Genuinely curious. How so?
Vader’s argument with Leia goes out the window if he literally watches them fly away with the Death Star Plans.
Same with the argument on the Death Star when he chokes the guy out… “Bitch, I was in the same hallway with them, I just… didn’t grab them… for… reasons.”
It’s funny, the one thing you specifically called out is the one part of it I did like. The connection to the beginning of A New Hope is great. But I didn’t like pretty much any of the rest of the movie, including the rest of the final sequence. Especially that nonsense with the non-jedi Jedi.
I really liked Rogue One, except for the Vader bit. Really unnecessary fan service, which didn’t fit with the rest of the film IMO.
The only thing it messed with was one line about Bothan spies?
That line was about the second death star from RTJ.
Bothan spies was Jedi, not Star Wars. :)
I understand most of this view. Most the movie is pretty bad. I do think it makes a fitting transfer to ANH though.
Forest Gump. The 1994 Best Picture nominees were some of the most highly competitive the Academy has ever had, and they went with the one that was just a straight-up terrible fucking movie. It has no value except as nostalgia bait for Americans and propaganda for those who want to believe in the myth of American individual exceptionalism.
Its musical score is also probably the worst thing I’ve ever had the misfortune of performing in an orchestra. Dull and repetitive.
And its most famous line is straight-up bullshit. I’ve heard the book does it differently, but the movie puts “something that kinda sounds deep to a 14 year old” over a level of rationality that stands up to 20 seconds of thought from an average person. A box of chocolates tells you precisely what you’re going to be getting.
Can’t help but love that you’re criticizing the line as faux-deep when it was delivered by someone with a mental disability.
Yeah, but a lot of the point is how despite being mentally disabled, he’s supposed to have deeper insight into things. That’s certainly how the cultural perception of the movie is. The problem is that the “insight” he has and which both the movie itself and the cultural memory of the movie treat as genuinely meaningful is actually fucking dumb.
The book is WILD! Gump goes to space, there’s a lot more racism and sexism in the book, and Gump doesn’t come off as a lucky mentally challenged, but overall nice guy. He ends the book looking like a racist asshole, and criminal, IIRC. I read the book as a teenager after seeing the movie and that was the first book that I decided that the movie was actually better.
There’s a YouTube video that’s like “What if Forrest Gump took place in modern day.”
And it’s wonderful, he gets beaten up during the George Floyd protests by police and thinks it was because he called for a cab not knowing calling for a taxi was illegal. (The cops misheard him and thought he shouted “ACAB”), then later he decides to go on vacation to the Capitol because he’s a patriotic American and he’s always wanted to see it, he goes there and meets other excited patriots who seem to be having some kind of a party (It’s January 6th 2021)

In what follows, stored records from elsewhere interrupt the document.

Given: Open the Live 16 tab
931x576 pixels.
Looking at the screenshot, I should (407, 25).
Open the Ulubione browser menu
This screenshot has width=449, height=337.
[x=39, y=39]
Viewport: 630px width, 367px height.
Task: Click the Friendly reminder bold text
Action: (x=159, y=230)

It has no value except as nostalgia bait for Americans and propaganda for those who want to believe in the myth of American individual exceptionalism.
If anything, Forrest Gump is a satire of The American Dream^^^TM
Only guy to have such a successful life without doing anything unethical is a mentally challenged, politically unaware, and extremely lucky, who does everything he’s told without questioning it.
It’s truly a film about not judging the book by its cover and allowing for that to happen instead of taking the film literally you can see the themes and especially satire/parody of the American dream as described above.
It’s white exceptionalism mixed with conservative narratives about Murican history.
A box of chocolates tells you precisely what you’re going to be getting.
This is probably one of the weakest arguments against this movie—and there’s plenty to criticize. Labeling the chocolates was not always a common practice. It’s something mass produced chocolates started to do. There was a time people bought from a confectioner and there wouldn’t be labels. That’s the context of the line. You can criticize this line but the labeling isn’t the problem.
I had listened to the audio book before I saw the movie. The movie is so off the mark on the ridiculous life of Forest Gump. My favorite part of the book is that Jenny leaves him, she doesn’t die, she leaves him because he becomes a major pot head.
she leaves him because he becomes a major pot head.
Why do I know wanna see a modern remake of the film where Forrest Gump gets baked and goes on Joe Rogan? Then says some shit that accidentally fixes the Left-Right Divide and leads to Trump being kicked out of office?
that would be spot on!
Inception. Hard to explain why. Interesting visual fx with a weird plot played by admittably world class actors.
Not necessarily hate, but did not like as much as the rest of the internet: Oppenheimer
The moment I left the theater, I thought it should have been longer. Yes, I think an already 3hr film should be even longer. Just torture the audience at this point. But I thought that there was just so much stuff to cram into that 3hr length, there was not enough room for the story to breath, even if those stories were needed to paint a better picture of Oppenheimer’s life, morals, and conflicts.
I’d still recommend it to people. If anything, it’s still a visually well directed film. But if you aren’t a physics/history buff, you might not enjoy the story as much.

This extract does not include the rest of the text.